Hans menjelaskan, pada masa pandemi, penjualan semua produk Manulife oleh agen dilakukan melalui media digital, termasuk pengisian polis dan tanda tangan nasabah.
Namun, standar pelayanannya tetap tinggi dan juga sesuai dengan aturan OJK. Salah satu di antaranya melakukan rekaman foto dan suara sebagai bukti bahwa ada pertemuan agen dan nasabah secara virtual.
Dia menjelaskan, digitalisasi di industri asuransi ini akan semakin memudahkan komunikasi antara perusahaan asuransi dan konsumen.
Jadi Kebutuhan
Deputi Direktur Perlindungan Konsumen OJK, Hudiyanto menegaskan, digitalisasi di industri asuransi telah menjadi suatu kebutuhan. Namun, pemanfaatan teknologi informasi tersebut harus tetap memperhatikan unsur perlindungan konsumen.
Pada masa pandemi, OJK selaku regulator memang mengizinkan industri menjual produk asuransi yang ada unsur investasinya seperti unit link tanpa tatap muka.
Kendati demikian, OJK mensyaratkan harus ada rekaman foto dan suara saat komunikasi virtual antara agen dan nasabah sebagai bukti bahwa konsumen memahami apa yang dijelaskan oleh agen tersebut.
Pasalnya, sampai saat ini secara umum masih banyak orang membeli produk asuransi tanpa memahami produk yang dibelinya secara detail.
“Nah, hal-hal seperti ini ke depan tidak boleh terjadi lagi. Ini yang sedang kita siapkan aturannya,” tandas Hudiyanto.
Apalagi, ujarnya, tingkat literasi digital di Indonesia juga masih rendah. Data literasi digital berdasarkan survei Kementerian Komunikasi dan Informatika pada 2020 menunjukkan angka literasi digital Indonesia berada di kisaran 3,47 dari skala 1-4.
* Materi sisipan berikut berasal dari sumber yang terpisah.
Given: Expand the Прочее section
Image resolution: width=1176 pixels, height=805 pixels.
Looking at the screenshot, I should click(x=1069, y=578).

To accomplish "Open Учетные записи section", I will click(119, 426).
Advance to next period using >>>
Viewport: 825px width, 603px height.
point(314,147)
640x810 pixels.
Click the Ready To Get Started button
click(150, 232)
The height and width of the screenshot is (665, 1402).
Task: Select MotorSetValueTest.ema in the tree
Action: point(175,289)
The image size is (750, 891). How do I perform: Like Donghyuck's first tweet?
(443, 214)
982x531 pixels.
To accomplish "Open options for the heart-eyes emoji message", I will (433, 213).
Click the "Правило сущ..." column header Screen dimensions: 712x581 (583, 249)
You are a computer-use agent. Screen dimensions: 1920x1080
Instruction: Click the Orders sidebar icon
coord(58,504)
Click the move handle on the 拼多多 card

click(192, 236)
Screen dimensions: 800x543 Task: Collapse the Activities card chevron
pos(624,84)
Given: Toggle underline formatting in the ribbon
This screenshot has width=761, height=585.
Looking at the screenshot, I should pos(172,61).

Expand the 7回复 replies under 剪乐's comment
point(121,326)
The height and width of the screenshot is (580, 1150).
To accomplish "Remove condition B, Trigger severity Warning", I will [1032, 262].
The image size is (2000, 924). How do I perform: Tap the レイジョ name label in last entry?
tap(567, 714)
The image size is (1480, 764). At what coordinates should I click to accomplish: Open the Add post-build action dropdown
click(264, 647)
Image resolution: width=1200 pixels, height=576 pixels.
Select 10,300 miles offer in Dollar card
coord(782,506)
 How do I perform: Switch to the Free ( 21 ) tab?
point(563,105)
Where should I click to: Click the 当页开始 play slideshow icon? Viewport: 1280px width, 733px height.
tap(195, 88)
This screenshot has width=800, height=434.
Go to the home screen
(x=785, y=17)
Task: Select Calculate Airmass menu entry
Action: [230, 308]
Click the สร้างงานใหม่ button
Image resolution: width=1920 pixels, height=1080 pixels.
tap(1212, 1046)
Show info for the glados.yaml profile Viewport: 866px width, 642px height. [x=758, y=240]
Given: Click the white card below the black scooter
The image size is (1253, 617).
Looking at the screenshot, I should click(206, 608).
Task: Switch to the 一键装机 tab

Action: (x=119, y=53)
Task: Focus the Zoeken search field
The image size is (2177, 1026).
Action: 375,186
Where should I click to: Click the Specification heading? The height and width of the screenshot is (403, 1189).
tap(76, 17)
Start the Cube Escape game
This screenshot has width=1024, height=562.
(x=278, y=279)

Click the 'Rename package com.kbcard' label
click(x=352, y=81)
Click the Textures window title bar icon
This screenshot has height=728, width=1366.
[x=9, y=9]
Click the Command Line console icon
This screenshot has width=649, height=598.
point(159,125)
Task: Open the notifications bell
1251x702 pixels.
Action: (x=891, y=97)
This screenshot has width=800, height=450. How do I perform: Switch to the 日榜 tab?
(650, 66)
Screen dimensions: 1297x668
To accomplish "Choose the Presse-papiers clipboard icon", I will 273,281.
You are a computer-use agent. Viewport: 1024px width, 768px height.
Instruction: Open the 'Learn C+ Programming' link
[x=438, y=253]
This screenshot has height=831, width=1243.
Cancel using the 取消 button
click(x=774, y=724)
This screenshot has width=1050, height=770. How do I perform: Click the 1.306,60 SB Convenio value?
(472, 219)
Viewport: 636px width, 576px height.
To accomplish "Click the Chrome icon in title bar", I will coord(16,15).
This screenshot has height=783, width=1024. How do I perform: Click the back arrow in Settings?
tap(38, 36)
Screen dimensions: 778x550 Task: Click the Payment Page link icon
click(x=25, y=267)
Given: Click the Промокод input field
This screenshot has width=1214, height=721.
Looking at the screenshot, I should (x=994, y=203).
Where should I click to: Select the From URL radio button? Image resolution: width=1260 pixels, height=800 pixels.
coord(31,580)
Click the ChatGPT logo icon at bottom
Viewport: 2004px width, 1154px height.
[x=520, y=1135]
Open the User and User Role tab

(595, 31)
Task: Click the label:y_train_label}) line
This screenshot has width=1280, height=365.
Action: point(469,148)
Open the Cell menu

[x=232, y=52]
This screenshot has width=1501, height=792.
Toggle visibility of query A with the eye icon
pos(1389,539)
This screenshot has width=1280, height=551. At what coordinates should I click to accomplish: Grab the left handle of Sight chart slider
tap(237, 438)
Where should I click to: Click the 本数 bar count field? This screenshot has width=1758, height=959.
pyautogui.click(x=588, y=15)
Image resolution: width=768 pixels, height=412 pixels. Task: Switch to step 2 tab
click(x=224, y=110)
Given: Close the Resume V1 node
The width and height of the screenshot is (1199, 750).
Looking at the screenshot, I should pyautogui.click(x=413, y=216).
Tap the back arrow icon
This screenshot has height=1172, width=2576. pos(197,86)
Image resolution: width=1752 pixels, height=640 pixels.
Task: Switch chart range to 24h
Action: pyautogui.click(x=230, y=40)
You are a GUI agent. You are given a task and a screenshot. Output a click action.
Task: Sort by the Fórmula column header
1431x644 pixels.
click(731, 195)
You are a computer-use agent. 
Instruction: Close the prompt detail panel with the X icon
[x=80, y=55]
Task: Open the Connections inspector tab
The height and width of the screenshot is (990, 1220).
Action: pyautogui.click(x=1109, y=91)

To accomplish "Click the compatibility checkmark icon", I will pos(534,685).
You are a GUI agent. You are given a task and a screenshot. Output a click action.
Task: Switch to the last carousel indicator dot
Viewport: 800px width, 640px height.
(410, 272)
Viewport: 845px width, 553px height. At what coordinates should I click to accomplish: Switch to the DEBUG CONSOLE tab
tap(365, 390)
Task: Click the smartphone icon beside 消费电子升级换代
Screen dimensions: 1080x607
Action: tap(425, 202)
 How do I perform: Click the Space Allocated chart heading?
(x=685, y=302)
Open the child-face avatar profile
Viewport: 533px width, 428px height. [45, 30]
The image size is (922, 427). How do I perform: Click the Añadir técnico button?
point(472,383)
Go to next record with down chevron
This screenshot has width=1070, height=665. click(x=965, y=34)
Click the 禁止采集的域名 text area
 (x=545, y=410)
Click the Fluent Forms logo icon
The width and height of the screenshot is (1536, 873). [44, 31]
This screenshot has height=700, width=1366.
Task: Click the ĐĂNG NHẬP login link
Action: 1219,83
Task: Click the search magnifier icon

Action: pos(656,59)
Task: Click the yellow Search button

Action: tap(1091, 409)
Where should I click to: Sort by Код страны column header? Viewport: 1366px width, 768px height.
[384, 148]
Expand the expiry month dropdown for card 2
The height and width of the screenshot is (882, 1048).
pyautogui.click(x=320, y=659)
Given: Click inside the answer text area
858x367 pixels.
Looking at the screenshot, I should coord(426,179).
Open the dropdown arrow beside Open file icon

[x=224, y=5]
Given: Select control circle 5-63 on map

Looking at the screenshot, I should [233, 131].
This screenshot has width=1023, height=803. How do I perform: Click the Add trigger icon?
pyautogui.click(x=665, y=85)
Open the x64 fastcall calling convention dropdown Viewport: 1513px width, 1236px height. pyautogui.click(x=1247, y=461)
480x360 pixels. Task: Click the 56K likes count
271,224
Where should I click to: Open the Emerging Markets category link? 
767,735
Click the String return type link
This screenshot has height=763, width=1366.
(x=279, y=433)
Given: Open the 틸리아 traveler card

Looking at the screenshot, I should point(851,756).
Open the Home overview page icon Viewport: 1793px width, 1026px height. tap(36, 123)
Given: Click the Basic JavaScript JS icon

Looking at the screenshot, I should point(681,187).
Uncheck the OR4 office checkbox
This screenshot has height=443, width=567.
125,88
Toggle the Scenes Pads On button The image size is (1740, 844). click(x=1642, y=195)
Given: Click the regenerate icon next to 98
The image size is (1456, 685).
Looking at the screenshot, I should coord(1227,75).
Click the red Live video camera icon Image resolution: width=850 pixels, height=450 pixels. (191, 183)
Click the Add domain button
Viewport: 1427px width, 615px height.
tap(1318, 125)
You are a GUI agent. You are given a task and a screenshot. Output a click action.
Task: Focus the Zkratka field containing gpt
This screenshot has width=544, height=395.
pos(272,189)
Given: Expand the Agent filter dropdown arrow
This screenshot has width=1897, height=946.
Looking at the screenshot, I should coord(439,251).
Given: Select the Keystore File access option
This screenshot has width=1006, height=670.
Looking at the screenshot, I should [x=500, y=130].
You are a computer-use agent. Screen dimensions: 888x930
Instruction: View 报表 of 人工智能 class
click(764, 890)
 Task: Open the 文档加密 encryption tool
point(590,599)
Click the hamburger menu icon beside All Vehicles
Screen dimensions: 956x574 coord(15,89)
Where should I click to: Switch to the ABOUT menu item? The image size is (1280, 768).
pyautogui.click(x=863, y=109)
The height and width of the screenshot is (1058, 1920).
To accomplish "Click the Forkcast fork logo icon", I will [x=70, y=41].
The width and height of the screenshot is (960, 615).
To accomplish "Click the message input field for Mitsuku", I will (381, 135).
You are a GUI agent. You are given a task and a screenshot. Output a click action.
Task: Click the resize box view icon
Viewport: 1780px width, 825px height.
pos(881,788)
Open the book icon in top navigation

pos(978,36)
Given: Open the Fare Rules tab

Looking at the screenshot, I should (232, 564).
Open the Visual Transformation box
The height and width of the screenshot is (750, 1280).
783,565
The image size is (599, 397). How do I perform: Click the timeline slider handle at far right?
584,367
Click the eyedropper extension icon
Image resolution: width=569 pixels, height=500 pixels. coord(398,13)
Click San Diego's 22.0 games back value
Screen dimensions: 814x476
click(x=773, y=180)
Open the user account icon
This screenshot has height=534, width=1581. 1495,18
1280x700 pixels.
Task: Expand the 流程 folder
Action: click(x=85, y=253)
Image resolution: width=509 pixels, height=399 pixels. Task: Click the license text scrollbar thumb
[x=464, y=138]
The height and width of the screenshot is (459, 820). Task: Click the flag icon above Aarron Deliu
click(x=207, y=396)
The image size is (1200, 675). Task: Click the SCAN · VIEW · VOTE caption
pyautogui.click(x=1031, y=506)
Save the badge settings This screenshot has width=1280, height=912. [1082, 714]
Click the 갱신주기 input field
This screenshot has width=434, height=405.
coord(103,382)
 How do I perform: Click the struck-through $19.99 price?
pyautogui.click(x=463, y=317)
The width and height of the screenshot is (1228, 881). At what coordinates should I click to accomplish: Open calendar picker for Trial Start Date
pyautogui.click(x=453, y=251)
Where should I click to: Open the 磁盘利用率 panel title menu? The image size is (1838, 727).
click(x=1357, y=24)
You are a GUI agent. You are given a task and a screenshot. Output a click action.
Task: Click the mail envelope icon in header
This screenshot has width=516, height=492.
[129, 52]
Hal ini menunjukkan bahwa literasi digital Indonesia hanya berada sedikit di atas kategori sedang atau belum mencapai kategori baik.
Menanggapi hal itu, Direktur Kepatuhan PT Asuransi Jiwa Manulife Indonesia, Apriliani Siregar mengemukakan, pihaknya menyadari betul soal literasi digital serta literasi dan inklusi keuangan di Indonesia yang belum terlalu baik.
Karena itu, Manulife terus menerus memberikan edukasi kepada masyarakat terkait literasi dan inklusi asuransi, baik itu lewat media mainstream maupun media sosial.
Terkait penjualan produk asuransi secara digital, Apriliani menjelaskan, Manulife tidak pernah berhenti berinovasi. Karena itu, Manulife selalu mengikuti perkembangan kemajuan dan tuntutan konsumen, termasuk dalam pelayanan digital ini.